The Crackventures of Sam and Kevin
by RunOutOfWit
Summary: This is the result of me watching my dad play Skyrim and feeling bad for the Gloomlurkers. Crack ahead! Rated T for language.


_AN: So, I wrote this after my da__d went creeping through a Dwemer ruin and I noticed the name of one of the Falmer was a "gloomlurker." I said, jokingly, that my dad just should have gone up to him and started some conversation, maybe they could go and get some ale together, etc. So, deciding to just derp, I wrote a short little crackfic for Skyrim. We were also becoming increasingly tired of DB Lydia (DB meaning "Dumb Bitch"). So, this is the result of that day.

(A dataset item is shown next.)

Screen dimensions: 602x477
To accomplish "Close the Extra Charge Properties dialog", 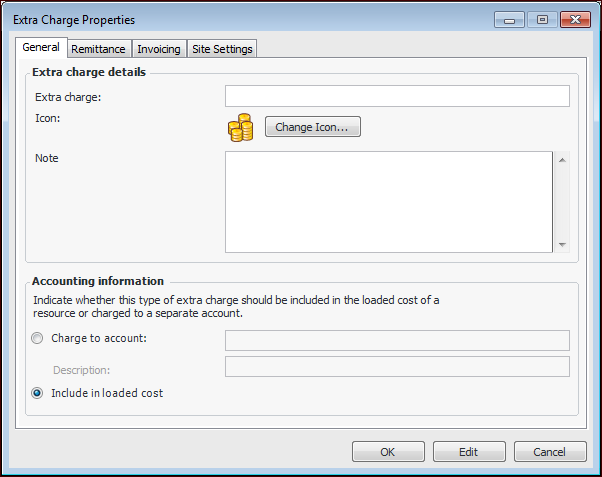I will coord(574,19).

Enjoy._

I crept through the caverns of Mzulft, hearing the clinking and clunking of Dwemer machinery growing more distant. My young housecarl, Lydia, crouched behind me with her steel greatsword drawn. I gave her a nod as we slowly crept through the narrow cavity. I lowered my breathing, calming myself and walking slowly as the obnoxiously loud housecarl trudged behind me. I sighed inwardly, growing irritated by her loudness.

"Oh!" Her exclamation was followed by the clamor of rocks falling from the ceiling.

I narrowly avoided the brunt of the trap. As I was backing up, however, a rock bounced back and hit me in the shin. It wasn't enough to break anything, but it brought forth an angry cry from my lips. I could hear alerted Falmer scuttling around somewhere ahead of us, but did not care at that point.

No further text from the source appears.